The body of a third missing person was pulled out of the collapsed structure overnight, raising the death toll in the quake to 39, NTV reported.
The quake destroyed 76 buildings and damaged more than 1,000 others, forcing survivors to take refuge in tents, mosques, schools, sports halls and student dormitories. Authorities warned people not to return to homes that could be unsafe.
As overnight temperatures dropped to -5 degrees Celsius (23 degrees Fahrenheit), emergency teams set up more than 9,500 tents for displaced residents and distributed hot meals.
Over the weekend, rescuers pulled out Ayse Yildiz, 35, and her 2-year-old daughter Yusra from the rubble of another toppled apartment building in Elazig. They had been trapped for 28 hours.
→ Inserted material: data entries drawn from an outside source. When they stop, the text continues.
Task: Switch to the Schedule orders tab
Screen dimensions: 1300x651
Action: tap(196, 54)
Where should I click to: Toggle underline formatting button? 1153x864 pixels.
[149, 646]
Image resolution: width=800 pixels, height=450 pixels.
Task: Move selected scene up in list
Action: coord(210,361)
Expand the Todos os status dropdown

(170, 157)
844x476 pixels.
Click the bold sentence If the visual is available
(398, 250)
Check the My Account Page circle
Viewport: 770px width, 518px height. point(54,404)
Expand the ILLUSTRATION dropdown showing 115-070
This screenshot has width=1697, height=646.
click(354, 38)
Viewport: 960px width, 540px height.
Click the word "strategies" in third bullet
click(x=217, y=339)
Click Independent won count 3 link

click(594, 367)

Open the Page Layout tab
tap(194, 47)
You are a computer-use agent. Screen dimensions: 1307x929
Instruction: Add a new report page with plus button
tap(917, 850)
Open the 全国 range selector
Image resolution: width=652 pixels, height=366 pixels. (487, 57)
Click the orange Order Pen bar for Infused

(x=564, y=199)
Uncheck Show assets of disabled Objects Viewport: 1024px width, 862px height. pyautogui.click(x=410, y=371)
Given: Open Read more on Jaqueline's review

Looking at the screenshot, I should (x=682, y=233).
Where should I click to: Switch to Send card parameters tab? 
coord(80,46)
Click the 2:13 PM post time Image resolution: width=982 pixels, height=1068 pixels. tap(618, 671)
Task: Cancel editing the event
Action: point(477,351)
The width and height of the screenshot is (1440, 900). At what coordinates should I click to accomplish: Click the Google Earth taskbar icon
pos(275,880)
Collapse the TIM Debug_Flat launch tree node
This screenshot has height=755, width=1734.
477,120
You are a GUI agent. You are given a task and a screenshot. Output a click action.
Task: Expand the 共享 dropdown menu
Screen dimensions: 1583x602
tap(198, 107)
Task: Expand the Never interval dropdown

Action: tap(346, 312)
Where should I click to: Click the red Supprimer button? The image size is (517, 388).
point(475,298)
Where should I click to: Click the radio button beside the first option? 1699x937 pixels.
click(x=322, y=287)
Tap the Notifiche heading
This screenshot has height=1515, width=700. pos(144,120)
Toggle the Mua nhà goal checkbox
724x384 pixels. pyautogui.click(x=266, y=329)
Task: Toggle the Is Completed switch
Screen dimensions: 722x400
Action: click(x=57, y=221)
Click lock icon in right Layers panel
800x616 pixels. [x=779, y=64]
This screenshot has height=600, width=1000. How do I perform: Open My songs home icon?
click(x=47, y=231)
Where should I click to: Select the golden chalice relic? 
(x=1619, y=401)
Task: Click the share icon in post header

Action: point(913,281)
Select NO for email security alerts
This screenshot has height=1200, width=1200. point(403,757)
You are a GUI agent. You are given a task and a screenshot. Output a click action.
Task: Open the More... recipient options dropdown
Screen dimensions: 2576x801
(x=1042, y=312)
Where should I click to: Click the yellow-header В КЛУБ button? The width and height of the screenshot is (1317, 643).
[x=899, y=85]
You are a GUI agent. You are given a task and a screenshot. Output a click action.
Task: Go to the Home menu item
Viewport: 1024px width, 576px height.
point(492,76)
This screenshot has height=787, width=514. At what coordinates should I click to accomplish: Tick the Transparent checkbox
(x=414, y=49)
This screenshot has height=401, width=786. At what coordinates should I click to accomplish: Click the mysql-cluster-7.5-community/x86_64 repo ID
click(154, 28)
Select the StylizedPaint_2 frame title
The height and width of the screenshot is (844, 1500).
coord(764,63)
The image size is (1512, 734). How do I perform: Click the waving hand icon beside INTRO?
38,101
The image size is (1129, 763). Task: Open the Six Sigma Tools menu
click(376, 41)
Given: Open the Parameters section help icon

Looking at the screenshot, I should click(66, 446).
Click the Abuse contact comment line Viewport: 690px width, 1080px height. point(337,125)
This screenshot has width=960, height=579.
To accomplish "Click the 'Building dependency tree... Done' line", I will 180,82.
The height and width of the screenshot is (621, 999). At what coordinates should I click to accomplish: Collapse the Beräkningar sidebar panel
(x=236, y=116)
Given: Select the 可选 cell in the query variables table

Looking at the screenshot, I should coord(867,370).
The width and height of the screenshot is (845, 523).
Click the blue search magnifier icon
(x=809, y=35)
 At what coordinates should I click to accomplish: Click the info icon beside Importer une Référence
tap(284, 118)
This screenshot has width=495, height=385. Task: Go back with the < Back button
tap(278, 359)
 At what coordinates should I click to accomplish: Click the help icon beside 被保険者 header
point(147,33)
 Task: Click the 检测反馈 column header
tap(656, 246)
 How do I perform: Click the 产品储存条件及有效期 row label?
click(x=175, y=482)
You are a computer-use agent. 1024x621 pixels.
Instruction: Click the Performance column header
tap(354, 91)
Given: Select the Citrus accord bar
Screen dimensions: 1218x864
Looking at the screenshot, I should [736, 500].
One rescued couple was reunited with a Syrian student who had helped to dig them out with his hands.
“He is our hero and angel,” a weeping Dudane Aydin said of Mahmud al Osman.
Her husband Zulkuf said the student went to extraordinary lengths to get them out, especially when his wife’s leg was trapped by debris. With other workers holding the student by his legs, he stretched toward the woman and freed her.
Turkey’s Emergency and Disaster Management Presidency said close to 4,000 workers and 22 dogs have been involved in the search-and-rescue operation since Friday.
Earthquakes are frequent in Turkey, which sits atop two major fault lines.
Friday’s quake hit at 8:55 p.m in the city that lies 565 kilometers (350 miles) east of Ankara. It was followed by hundreds of aftershocks.
It’s not the first time that Elazig has seen a fatal quake — a magnitude 6.0 earthquake killed 51 people there in 2010.
Turkey’s worst quake in decades came in 1999, when a pair of strong earthquakes struck northwest Turkey, killing around 18,000 people.